* [Objectif 1]:
Pouvez-vous recopier à l'identique les lignes du listing, de la ligne qui contient « Given: Click Galaxy » jusqu'à celle qui contient « tap(63, 53) » comprise, en laissant les images de côté ?

* [Passage source]:
Le nom du fils du chef de l’État ressurgit dans une affaire de pétrole entre Yaoundé et N’Djamena après d’autres épisodes de la vie publique où il a été présenté dans un feu nourri comme le dauphin de son père, au cœur des eaux troubles des batailles en cours.
Yaoundé, vendredi 17 mars 2023. Les chefs d’État de la Communauté économique et monétaire de l’Afrique Centrale (Cemac) ont rendez-vous au palais de l’Unité, pour un sommet ordinaire. Le conclave qu’accueille le président en exercice sortant, Paul Biya, ne manque pas d’intérêt. Au-delà des sujets s’inscrivant dans la routine de l’agenda communautaire : projets intégrateurs, redistribution des postes au premier rang desquels la présidence de la commission, la position des chefs d’État de la Cemac sur l’inévitable et sensible question du FCFA est scrutée.
Mais au soir du sommet, alors que le jeu des chaises musicales à la présidence en exercice, à la présidence de la commission et à d’autres postes névralgiques est orchestrée et effective, les attentes nourries de l’opinion publique camerounaise se déplacent sur une histoire protocolaire.

* [Listing fourni]:
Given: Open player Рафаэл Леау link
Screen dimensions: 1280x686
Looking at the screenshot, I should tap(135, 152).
* * *
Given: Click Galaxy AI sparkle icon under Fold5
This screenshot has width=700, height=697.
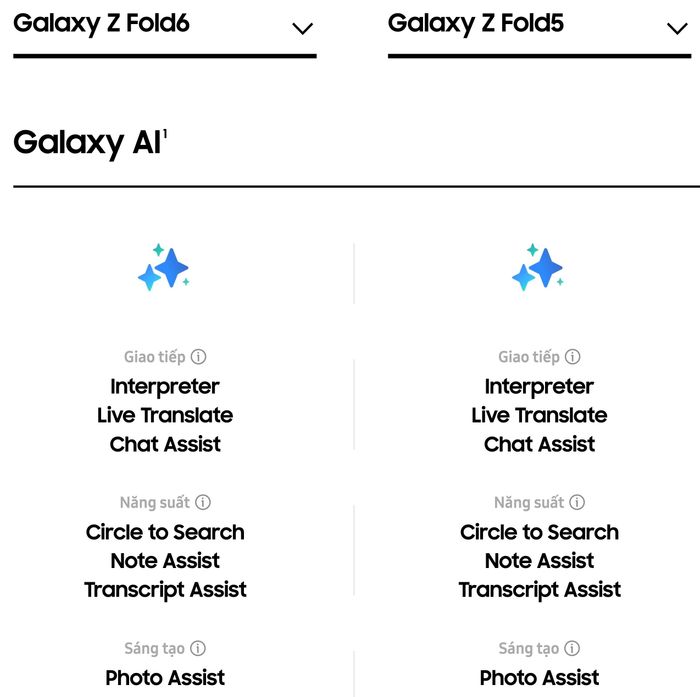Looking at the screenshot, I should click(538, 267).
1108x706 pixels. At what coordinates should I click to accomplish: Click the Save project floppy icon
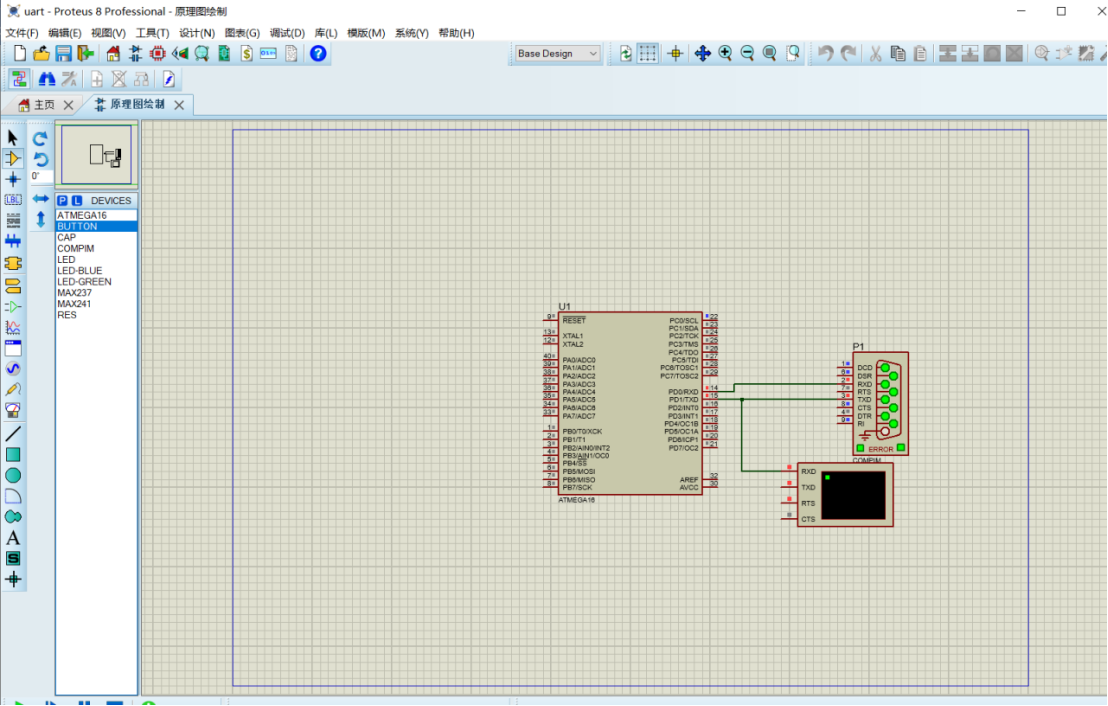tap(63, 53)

* [Objectif 2]:
Pouvez-vous reproduire mot pour mot le passage source sur le fils du chef de l'État camerounais ?

* [Solution 1]:
Given: Click Galaxy AI sparkle icon under Fold5
This screenshot has width=700, height=697.
Looking at the screenshot, I should click(538, 267).
1108x706 pixels. At what coordinates should I click to accomplish: Click the Save project floppy icon
tap(63, 53)

* [Solution 2]:
Le nom du fils du chef de l’État ressurgit dans une affaire de pétrole entre Yaoundé et N’Djamena après d’autres épisodes de la vie publique où il a été présenté dans un feu nourri comme le dauphin de son père, au cœur des eaux troubles des batailles en cours.
Yaoundé, vendredi 17 mars 2023. Les chefs d’État de la Communauté économique et monétaire de l’Afrique Centrale (Cemac) ont rendez-vous au palais de l’Unité, pour un sommet ordinaire. Le conclave qu’accueille le président en exercice sortant, Paul Biya, ne manque pas d’intérêt. Au-delà des sujets s’inscrivant dans la routine de l’agenda communautaire : projets intégrateurs, redistribution des postes au premier rang desquels la présidence de la commission, la position des chefs d’État de la Cemac sur l’inévitable et sensible question du FCFA est scrutée.
Mais au soir du sommet, alors que le jeu des chaises musicales à la présidence en exercice, à la présidence de la commission et à d’autres postes névralgiques est orchestrée et effective, les attentes nourries de l’opinion publique camerounaise se déplacent sur une histoire protocolaire.